**Task instructions**
Up to and including the final line, please copy every line exactly, starting from the one that contains "[View topic: Newbie" in the material below.

**Entries provided**
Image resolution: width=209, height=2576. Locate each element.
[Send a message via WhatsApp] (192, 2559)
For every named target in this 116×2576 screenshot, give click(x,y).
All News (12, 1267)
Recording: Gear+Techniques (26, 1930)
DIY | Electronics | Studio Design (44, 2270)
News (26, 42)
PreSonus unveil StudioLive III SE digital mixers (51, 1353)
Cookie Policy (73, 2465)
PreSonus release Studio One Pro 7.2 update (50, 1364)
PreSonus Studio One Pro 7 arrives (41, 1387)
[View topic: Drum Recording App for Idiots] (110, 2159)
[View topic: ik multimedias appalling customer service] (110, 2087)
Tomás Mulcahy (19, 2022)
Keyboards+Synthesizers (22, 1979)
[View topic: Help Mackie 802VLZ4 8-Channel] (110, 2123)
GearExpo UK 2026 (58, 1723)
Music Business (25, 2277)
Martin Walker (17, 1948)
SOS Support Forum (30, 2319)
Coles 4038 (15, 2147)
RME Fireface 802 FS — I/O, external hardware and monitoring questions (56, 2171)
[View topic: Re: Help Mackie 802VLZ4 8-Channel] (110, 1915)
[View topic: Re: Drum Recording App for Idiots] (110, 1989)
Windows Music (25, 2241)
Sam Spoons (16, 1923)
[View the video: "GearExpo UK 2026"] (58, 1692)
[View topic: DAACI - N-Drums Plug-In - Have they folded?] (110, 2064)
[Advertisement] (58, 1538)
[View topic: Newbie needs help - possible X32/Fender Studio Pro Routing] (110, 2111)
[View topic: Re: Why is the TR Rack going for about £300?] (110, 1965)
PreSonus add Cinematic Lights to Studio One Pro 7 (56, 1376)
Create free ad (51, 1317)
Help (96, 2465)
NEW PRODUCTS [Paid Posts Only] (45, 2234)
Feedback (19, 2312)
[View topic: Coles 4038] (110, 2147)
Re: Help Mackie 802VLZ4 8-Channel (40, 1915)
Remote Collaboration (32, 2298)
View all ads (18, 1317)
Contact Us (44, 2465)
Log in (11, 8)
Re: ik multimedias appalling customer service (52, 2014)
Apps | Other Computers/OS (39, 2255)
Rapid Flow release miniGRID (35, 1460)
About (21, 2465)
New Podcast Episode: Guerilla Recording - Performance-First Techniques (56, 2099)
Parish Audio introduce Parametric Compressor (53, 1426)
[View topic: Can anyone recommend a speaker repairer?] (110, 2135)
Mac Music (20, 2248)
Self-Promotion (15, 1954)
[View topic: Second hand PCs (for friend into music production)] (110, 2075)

**Answer box**
[View topic: Newbie needs help - possible X32/Fender Studio Pro Routing] (110, 2111)
[View topic: Re: Why is the TR Rack going for about £300?] (110, 1965)
PreSonus add Cinematic Lights to Studio One Pro 7 (56, 1376)
Create free ad (51, 1317)
Help (96, 2465)
NEW PRODUCTS [Paid Posts Only] (45, 2234)
Feedback (19, 2312)
[View topic: Coles 4038] (110, 2147)
Re: Help Mackie 802VLZ4 8-Channel (40, 1915)
Remote Collaboration (32, 2298)
View all ads (18, 1317)
Contact Us (44, 2465)
Log in (11, 8)
Re: ik multimedias appalling customer service (52, 2014)
Apps | Other Computers/OS (39, 2255)
Rapid Flow release miniGRID (35, 1460)
About (21, 2465)
New Podcast Episode: Guerilla Recording - Performance-First Techniques (56, 2099)
Parish Audio introduce Parametric Compressor (53, 1426)
[View topic: Can anyone recommend a speaker repairer?] (110, 2135)
Mac Music (20, 2248)
Self-Promotion (15, 1954)
[View topic: Second hand PCs (for friend into music production)] (110, 2075)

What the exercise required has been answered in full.